TemporalAlignNet icon indicating copy to clipboard operation
TemporalAlignNet copied to clipboard

Why is my count for the number of videos in htm_aa_v1.csv 247, 564 instead of 370K?

Open fake-warrior8 opened this issue 2 years ago • 4 comments

Hi, I downloaded htm_aa_v1.csv from the Oxford server you given, I used np.unique to count the video list and found only 247, 564 videos but not 370k videos. Is there something wrong?

fake-warrior8 avatar Jul 08 '22 02:07 fake-warrior8

htm_aa_v1.csv should be the output of TAN, which will be used for downstream representation learning. It is not the HTM370k training set for TAN.

yuanzheng625 avatar Jul 08 '22 17:07 yuanzheng625

htm_aa_v1.csv should be the output of TAN, which will be used for downstream representation learning. It is not the HTM370k training set for TAN.

Will you release a list of video IDs for HTM370K?

fake-warrior8 avatar Jul 09 '22 01:07 fake-warrior8

I am waiting for the author to release their training code and training set as well.

yuanzheng625 avatar Jul 09 '22 01:07 yuanzheng625

Hi, HTM-370K is ready to download from the project page. We provide two files:

  1. YouTube ASR sentences: [sentences, start-timestamps, end-timestamps] for each video,
  2. The video IDs in a txt file.

We recently find YouTube ASR quality improves over time -- the ASR file released by the HowTo100M team 3 years ago (https://www.di.ens.fr/willow/research/howto100m/) has many low-quality ASR texts. So we re-downloaded the YouTube ASR files in June and went through the pre-processing pipeline, to release these ASR files with better quality.

I'm working on the rest. Thank you for your patience.

TengdaHan avatar Aug 04 '22 00:08 TengdaHan

Data block ->
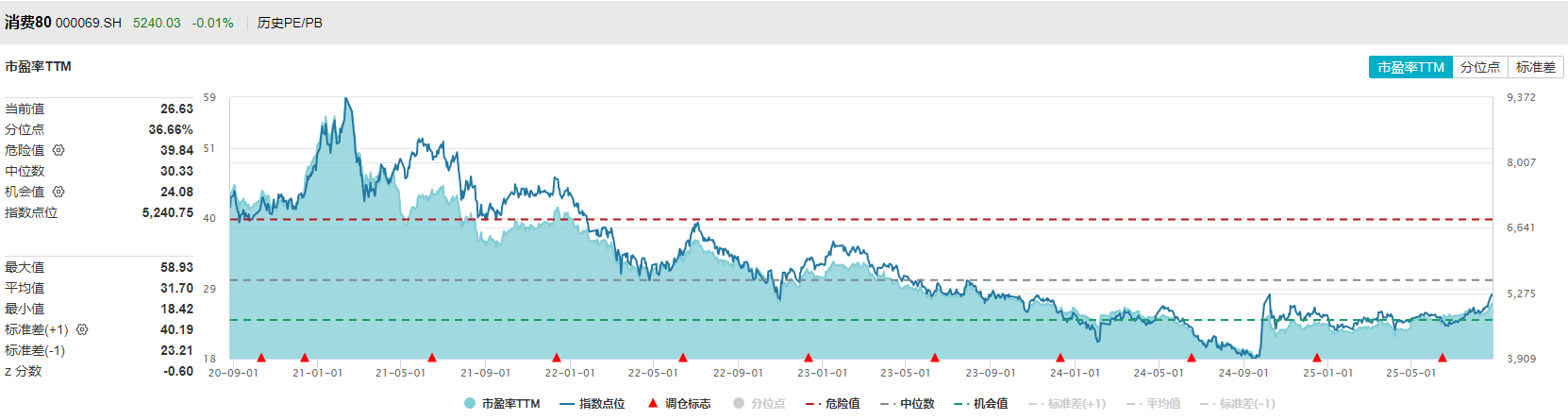Open settings gear next to 危险值
This screenshot has width=1568, height=420.
(58, 150)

Your tasks ->
1) Answer these questions using the issue thread:
(a) What did the first poster use to count the video list?
(b) According to the reply from yuanzheng625, what is htm_aa_v1.csv the output of?
(c) In what month were the YouTube ASR files re-downloaded?
2) Reproduce the issue thread word for word from "TemporalAlignNet icon indicating" to "instead of 370K?".
The data above is separate material and stands apart from the issue thread.

Worked answers ->
1)
(a) np.unique
(b) TAN
(c) June

2)
TemporalAlignNet icon indicating copy to clipboard operation
TemporalAlignNet copied to clipboard

Why is my count for the number of videos in htm_aa_v1.csv 247, 564 instead of 370K?